State Rep. calls for a diverse history curriculum and the suspension of Illinois history classes until that is achieved

The+capitol+building+in+Springfield.+House+Bill+4954+passed+before+the+Illinois+House+Committee+in+March+with+14+in+favor+and+7+opposed.

Ken Ross/VW Pics/Zuma Press/TNS

The capitol building in Springfield. House Bill 4954 passed before the Illinois House Committee in March with 14 in favor and 7 opposed.

Binah Schatsky, Reporter

State Rep. La Shawn Ford (D-Chicago) called for the replacement of history classes with civics lessons until the state’s curriculum and textbooks are updated to be adequately diverse as he stood alongside Evanston community leaders at a press conference Sunday.

The event, co-hosted by Evanston resident Meleika Gardner, was a follow-up to a June press conference regarding Ford’s bill that, among other things, would amend the Illinois School Code to mandate black history in K-12 education. This time, the conference discussed a curriculum that highlights a wide array of minority experiences.

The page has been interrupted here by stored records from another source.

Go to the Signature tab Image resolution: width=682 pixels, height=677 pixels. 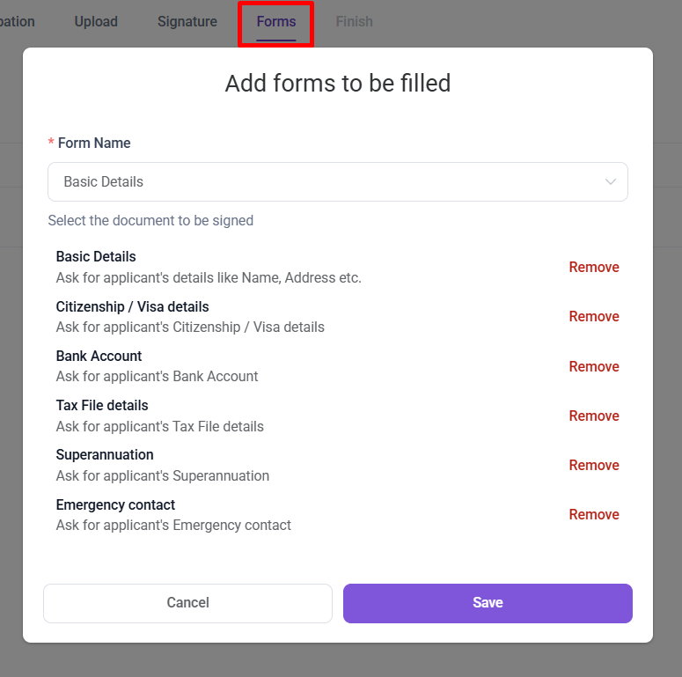click(x=187, y=22)
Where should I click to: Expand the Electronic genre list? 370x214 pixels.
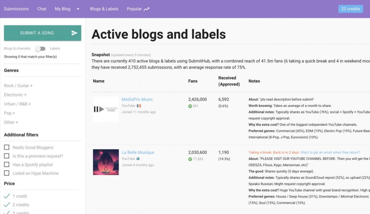click(15, 95)
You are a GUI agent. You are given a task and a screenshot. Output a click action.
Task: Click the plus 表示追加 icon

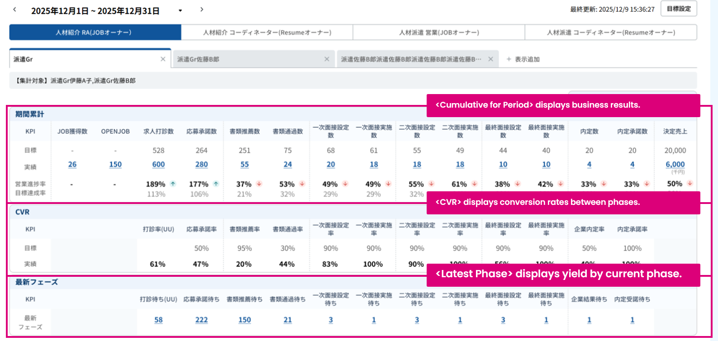(509, 59)
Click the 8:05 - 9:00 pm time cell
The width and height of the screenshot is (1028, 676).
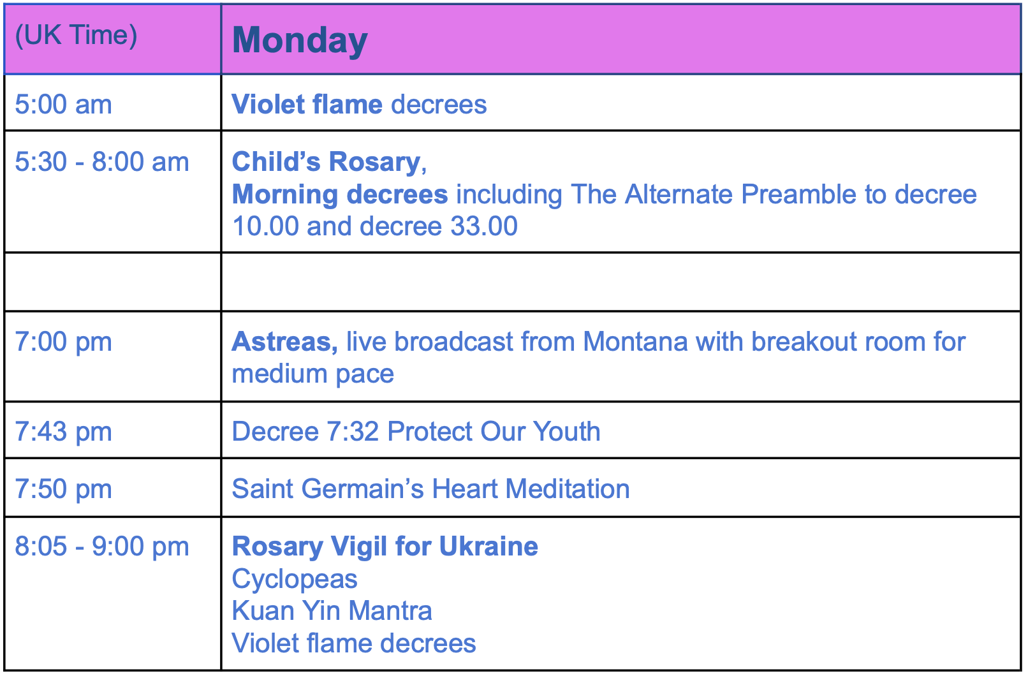(x=113, y=593)
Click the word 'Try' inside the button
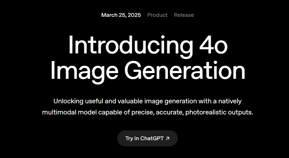The height and width of the screenshot is (158, 289). click(129, 139)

“Current history teachings lead to white privilege and a racist society,” Ford said. He went on to mention the white family that sunbathed Wednesday in front of a Confederate flag towel on Lighthouse Beach.

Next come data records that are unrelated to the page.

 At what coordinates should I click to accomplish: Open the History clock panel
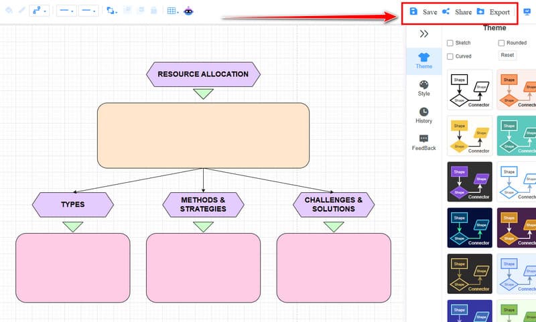423,115
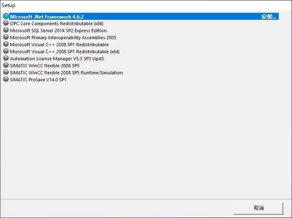Select OPC Core Components Redistributable (x86) entry
Screen dimensions: 292x218
(x=57, y=24)
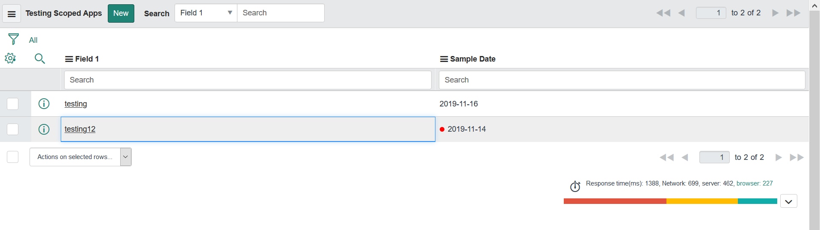Preview the testing12 record info icon
Image resolution: width=820 pixels, height=230 pixels.
(x=44, y=129)
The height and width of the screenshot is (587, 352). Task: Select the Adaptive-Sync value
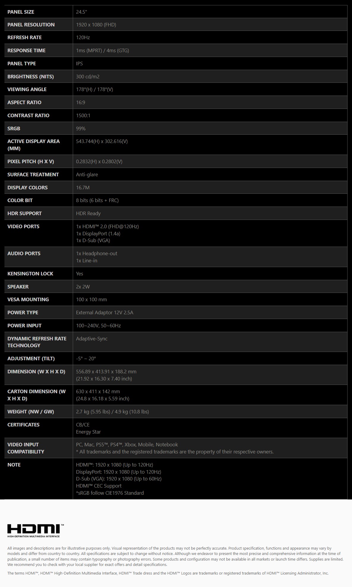coord(92,339)
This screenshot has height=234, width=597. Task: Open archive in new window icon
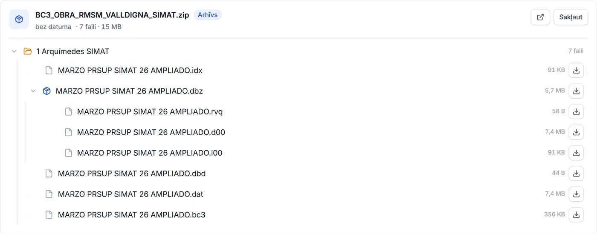point(540,17)
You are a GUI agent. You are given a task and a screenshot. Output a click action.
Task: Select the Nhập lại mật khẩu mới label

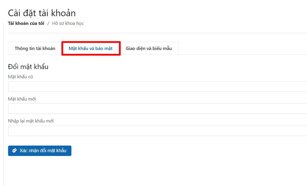point(31,121)
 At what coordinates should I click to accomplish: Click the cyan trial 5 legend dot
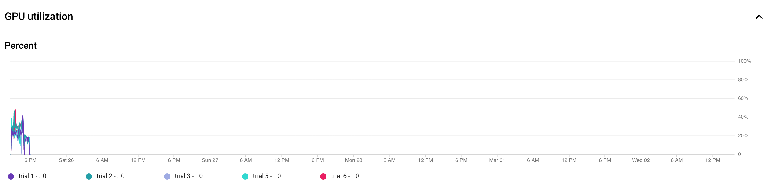pos(245,176)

“A person who understands the true history wouldn’t really fly that flag,” Ford said.

Ford was joined by educator LaShandra Smith-Rayfield, who addressed the sunbathers and filmed a video that went viral. Smith-Rayfield said education shapes a society in the way that “you are what you eat” — the narratives students are exposed to shape their worldview. She added that proper education allows students to provide evidence for their beliefs and claims.

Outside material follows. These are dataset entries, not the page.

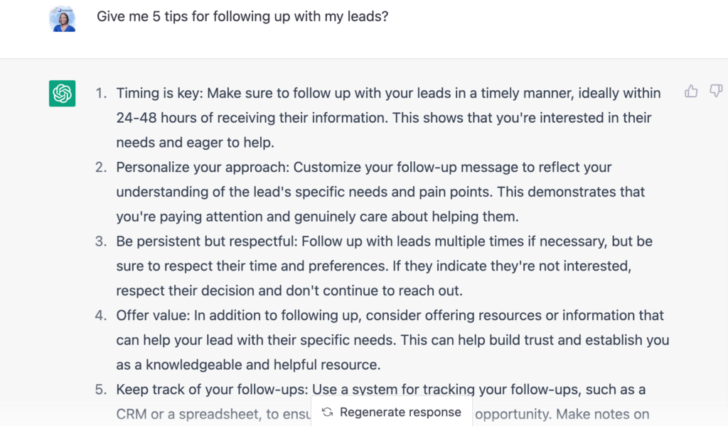Click the 'Offer value' tip heading
728x426 pixels.
154,316
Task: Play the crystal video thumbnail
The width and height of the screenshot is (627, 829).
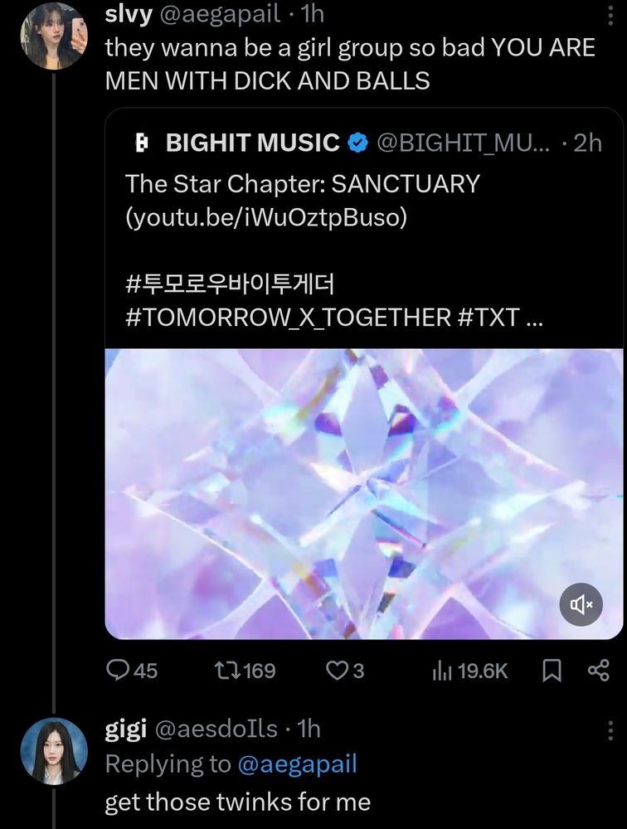Action: [363, 494]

Evanston Rabbi Andrea London echoed the sentiment that education shapes behaviors and relationships.

“How can we live in a country with so much hate?” she asked. “It’s because we don’t understand each other. We don’t uphold each other.”

In this way, Ford has framed the demands of the bill as a tool to combat systemic racism. But many speakers emphasized how teaching history with an emphasis on non-white experiences is not just an anti-racist action, but is, simply, the only accurate account of history.

African American Studies Prof. kihana miraya ross discussed the “absurdity” of the current void in education.

“It is an insult to be standing here in 2020 explaining why teaching real history is important,” she said. “We are excluded from American history because we are excluded from ‘American,’” ross added.

Mayor Steve Hagerty spoke at the conference, saying specific thoughts on curriculum were out of his mayoral specialty, but expressing support for the bill and denouncing white-washed histories that “unfairly favor people like me.”

To fund updated curricula, Ford said publishing companies should refund the purchase of previously used texts telling narrow and white-washed histories — something many speakers, including ross, called a miseducation.

“We are sick and tired of being sick and tired of paying tax dollars for schools to miseducate our children,” ross said. “Tell our children the truth.”